(Stored data entries)

+--

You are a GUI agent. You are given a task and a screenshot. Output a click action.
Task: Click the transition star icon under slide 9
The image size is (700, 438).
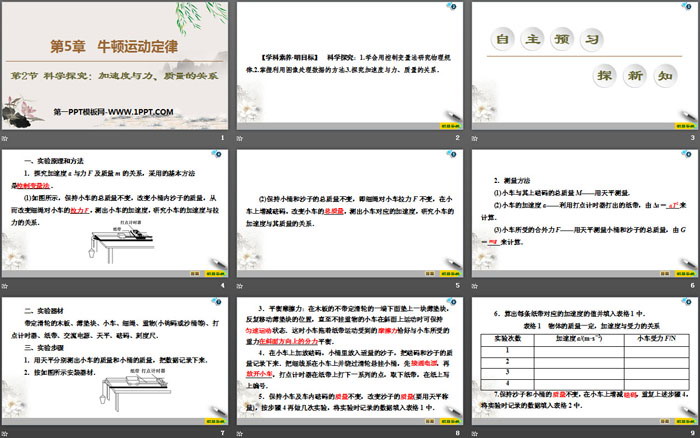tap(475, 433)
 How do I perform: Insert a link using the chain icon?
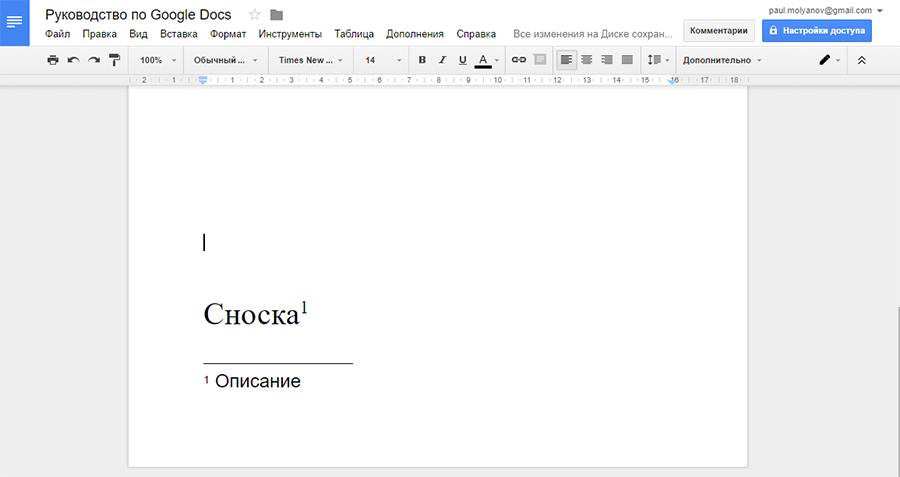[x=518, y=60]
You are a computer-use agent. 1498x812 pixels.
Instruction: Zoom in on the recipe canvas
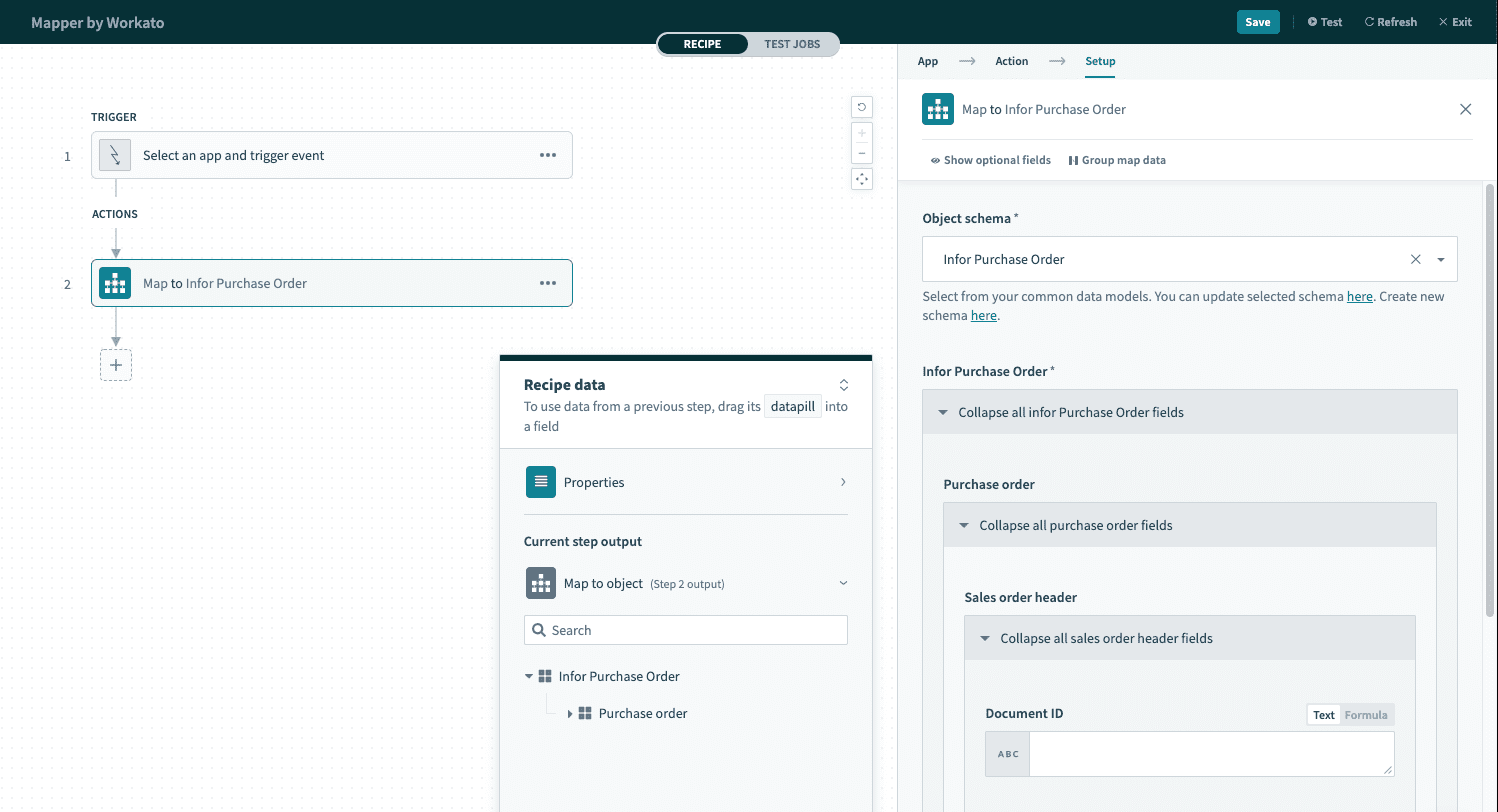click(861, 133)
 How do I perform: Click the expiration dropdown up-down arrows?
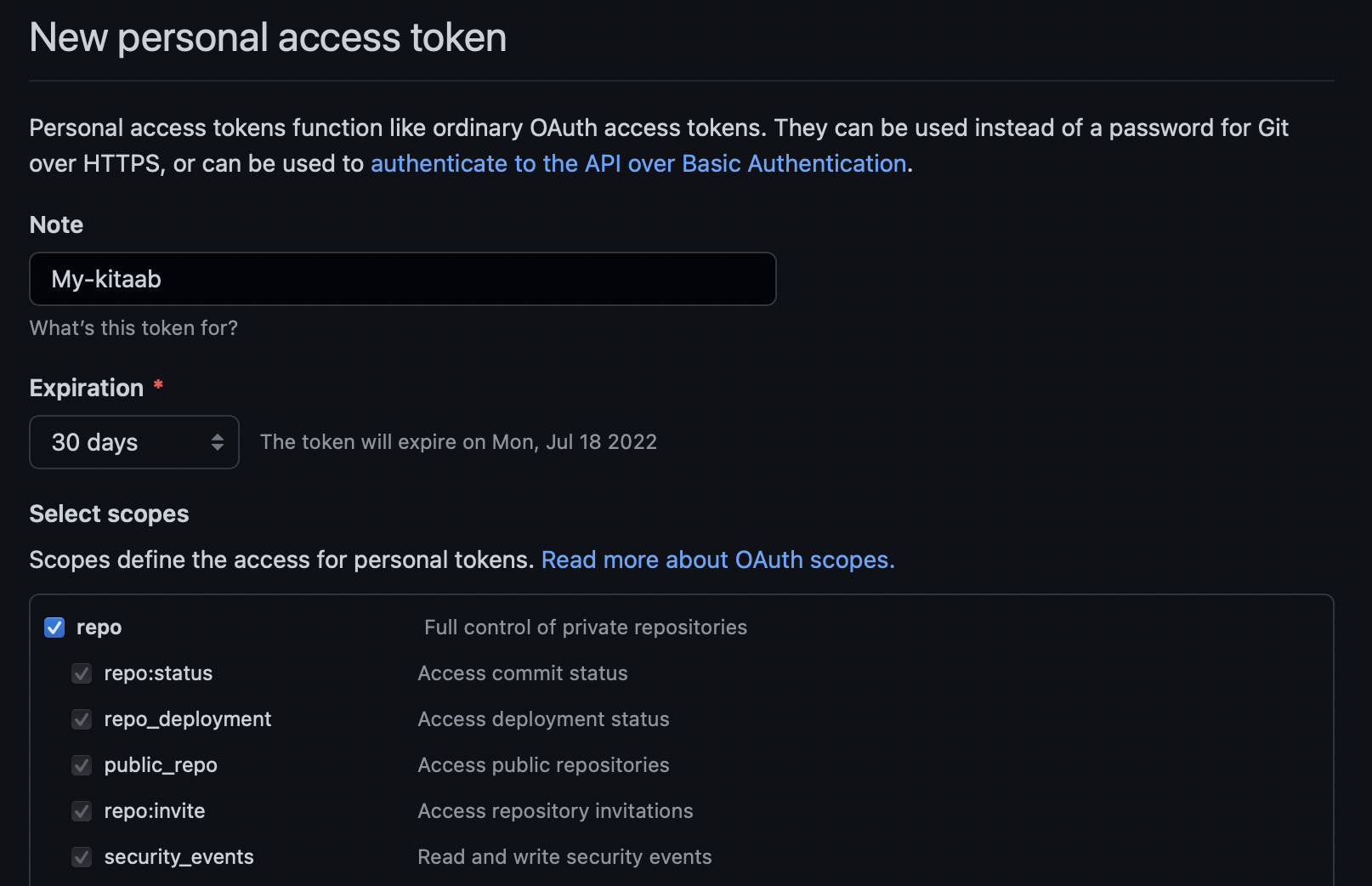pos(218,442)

+--

▶ Work instructions
The response must restate exactly the lines from the one containing "How do I perform: Insert" through the end of the records above and must leave out all pictures.

▶ Solution below
 How do I perform: Insert a link using the chain icon?
[x=518, y=60]
You are a computer-use agent. 1498x812 pixels.
Instruction: Zoom in on the recipe canvas
click(861, 133)
 How do I perform: Click the expiration dropdown up-down arrows?
pos(218,442)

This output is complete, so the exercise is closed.